◆ Your goal:
What follows is a block of records; restate each one word for word.

◆ Provided data:

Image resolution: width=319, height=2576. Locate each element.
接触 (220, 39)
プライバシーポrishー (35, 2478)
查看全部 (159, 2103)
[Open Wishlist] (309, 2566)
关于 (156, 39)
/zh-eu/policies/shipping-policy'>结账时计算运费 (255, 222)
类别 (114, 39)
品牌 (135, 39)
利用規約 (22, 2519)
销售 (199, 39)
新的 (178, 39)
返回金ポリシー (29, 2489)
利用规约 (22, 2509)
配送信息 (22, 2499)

◆ Written solution:
Image resolution: width=319, height=2576. Locate each element.
接触 (220, 39)
プライバシーポrishー (35, 2478)
查看全部 (159, 2103)
[Open Wishlist] (309, 2566)
关于 (156, 39)
/zh-eu/policies/shipping-policy'>结账时计算运费 (255, 222)
类别 (114, 39)
品牌 (135, 39)
利用規約 (22, 2519)
销售 (199, 39)
新的 (178, 39)
返回金ポリシー (29, 2489)
利用规约 (22, 2509)
配送信息 (22, 2499)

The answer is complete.